Markt der Talente

Gladbecker Talente stellten ihr Können unter Beweis

Viel zu gucken – und zu entdecken – gab’s beim 6. Gladbecker Markt der Talente auf dem Hof des Bildungs- und Begegnungszentrums Brauck.

Viel zu gucken – und zu entdecken – gab’s beim 6. Gladbecker Markt der Talente auf dem Hof des Bildungs- und Begegnungszentrums Brauck.

Foto: Oliver Mengedoht / FUNKE Foto Services

Gladbeck.  Auf dem 6. Markt am Bildungs- und Begegnungszentrum Brauck präsentierten kreative Köpfe ihr Können. Musiker waren ebenso vertreten wie Autoren.

Strahlender Sonnenschein am Sonntag über dem Gelände des Bildungs- und Begegnungszentrums Brauck, an den Holztischen im Zentrum des „Marktes der Talente“ reckten etliche Besucher genüsslich die Gesichter gen Himmel, um den Sommertag im Frühherbst vollends auszukosten. „Wetter gut, alles gut“, freute sich Petra Appelhoff, Mitarbeiterin des Amtes für Jugend und Familie und Leiterin des städtischen Jugendtreffs. „Wir veranstalten den Markt zum sechsten Mal, Qualität und Güte der angebotenen Produkte sprechen für sich“, sagte sie stolz. An rund 40 Ständen wartete auf die Besucher alles, was Fantasie, Handarbeit und Geschicklichkeit hervorzubringen vermögen.

Köstliche Marmeladen bot Annette Chakka an. Birne-Marzipan oder Rhabarber-Vanille, samtige Himbeere und Brombeere, Bratapfel mit Rosinen in kleinen Stückchen oder als Gelee. „Die Früchte stammen aus meinem Schrebergarten am Rosenhügel“, erzählte die Brauckerin strahlend.
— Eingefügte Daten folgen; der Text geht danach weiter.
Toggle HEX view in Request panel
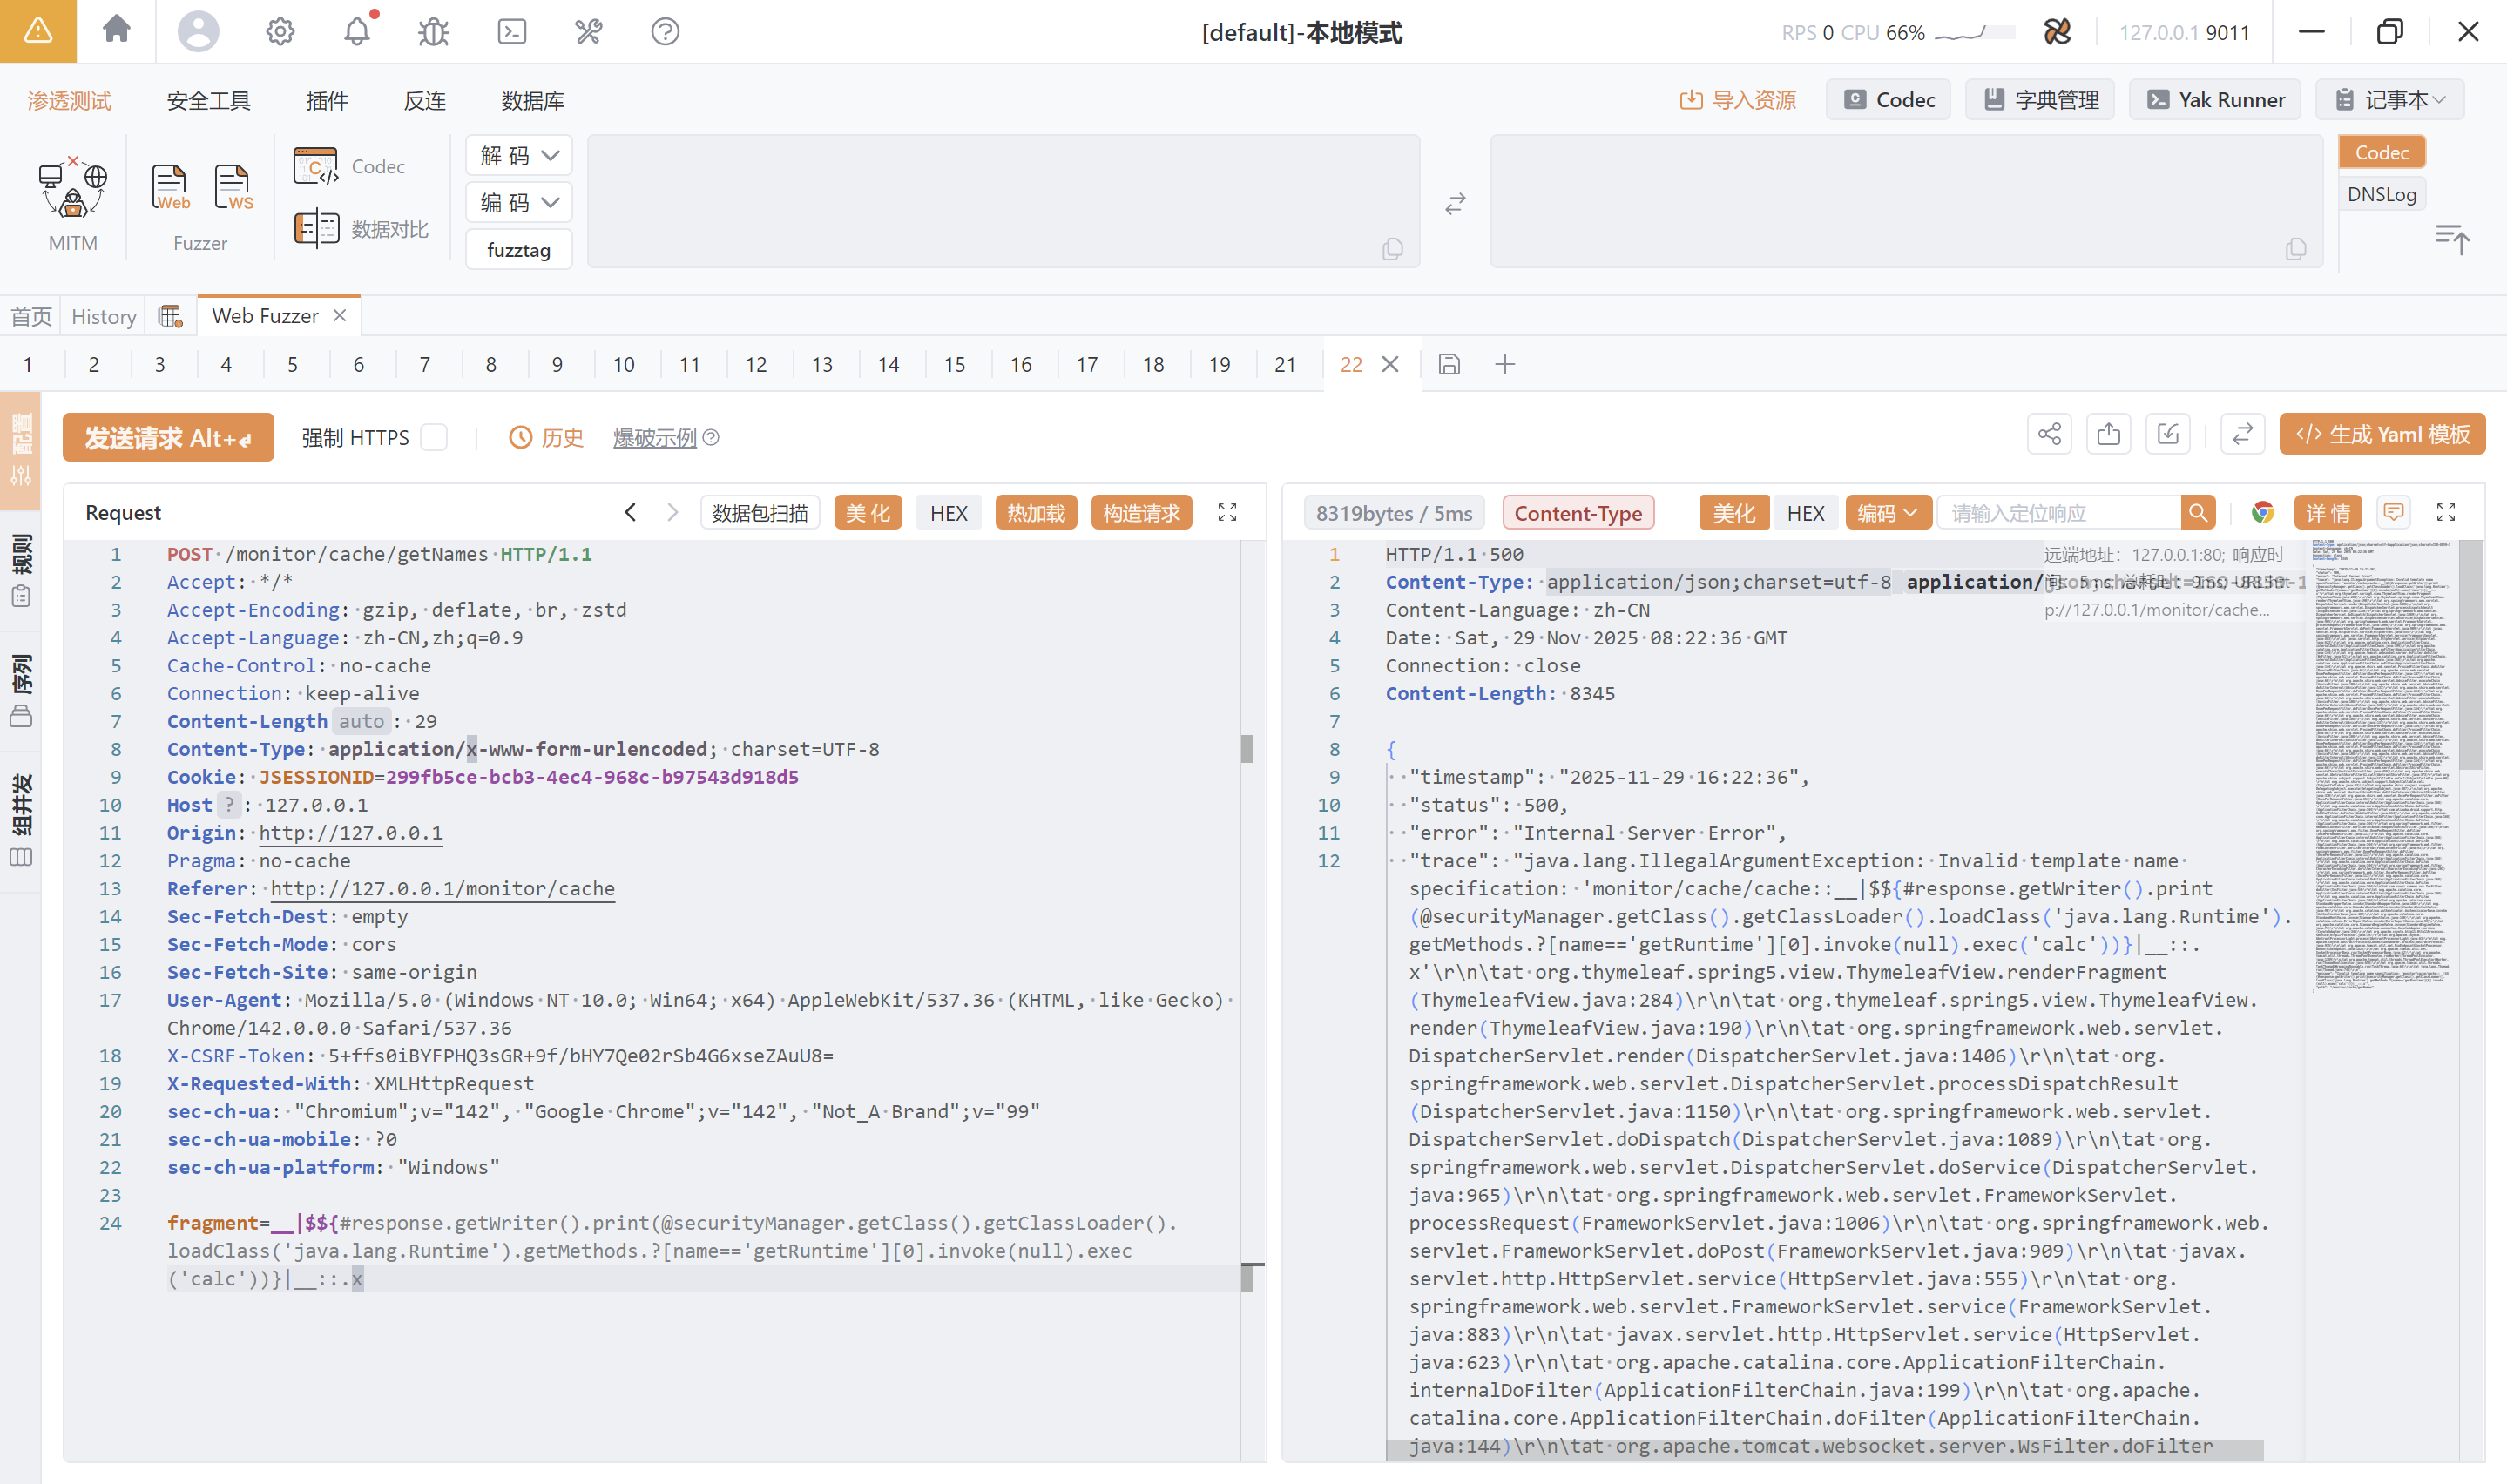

„Alle Aussteller sind aus Gladbeck oder haben zumindest einen lokalen Bezug“

„Alle Aussteller sind aus Gladbeck oder haben zumindest einen lokalen Bezug“, informierte Appelhoff. Nicht nur in puncto Brotaufstrich konnten kaufwillige Besucher für den kommenden Winter vorsorgen. Am Stand gegenüber von Chakka lockten leuchtend bunte Filzpantoffel, Schals und Pulswärmer, die bald kalte Füße, Hälse und Hände vergessen lassen.

Hübsche Ketten aus Halbedelsteinen und Ohrringe, Haarklämmerchen mit glasierten Eifeltürmchen und Schmetterlingen stellt Caroline Zimmermann her. Ihr Mann Dirk verkaufte Stelen aus Holz und Metall für den Garten. „Oh, eine Handpuppe“, juchzte nebenan ein Kind. Sabine mit den Elfenohren erzählte mit Bücherwurm „Anny“ kurze Geschichten. Vier Autorinnen und Autoren, darunter Halina Monika Sega, stellten an ihrem Stand Märchen von Hexen und Vampiren vor, am Nachmittag auf der großen Bühne.

16-jährige Mandolinistin verzauberte mit ihrer Musik das Publikum

Im abwechslungsreichen Unterhaltungsprogramm vor dem Gebäude präsentierte die Mandolinistin Mevize Meryem Candan ihr Können. Das erst 16-jährige Talent, jüngstes Mitglied des NRW-Zupforchesters und mehrfache Preisträgerin von Jugend musiziert, verzauberte das Publikum. „Die Musik ist für meine Tochter ein wunderbarer Ausgleich zum Alltag“, erklärte Ayfer Candan, „außerdem ist sie durch das Studium des Instrumentes sehr strukturiert geworden“.

Candan war jedoch nicht nur wegen ihrer Tochter auf dem Markt. Gemeinsam mit Sevde Tasci zeigte sie Handarbeiten aus ihren Projekten im Verein „Islamische Bildungsakademie“. Ringe, aus Knete gebrannt, gebastelte Glückwunschkarten für ein „Frohes Weihnachtsfest“ oder kleine Leinensäckchen mit Erzählsteinen. Auf den kleinen Kieseln Bilder von Stern, Brief, Blüte oder Auto. „Man nimmt einen Stein und beginnt die Geschichte, der nächste muss sie mit dem Symbol auf dem neuen Stein weiterführen“.

Hunderte von Besuchern gingen an den Ständen auf Entdeckungsreise

Gespräche anregen, Gespräche führen, ob über Kochrezepte oder interreligiöse Themen. „Dadurch wird Fremdheit abgebaut, die Menschen nähern sich an“. Dazu hatten Candan und die vielen anderen Aussteller am Sonntag reichlich Gelegenheit, Hunderte von Besuchern gingen auf dem „Markt der Talente“ am BBzB auf Entdeckungsreise.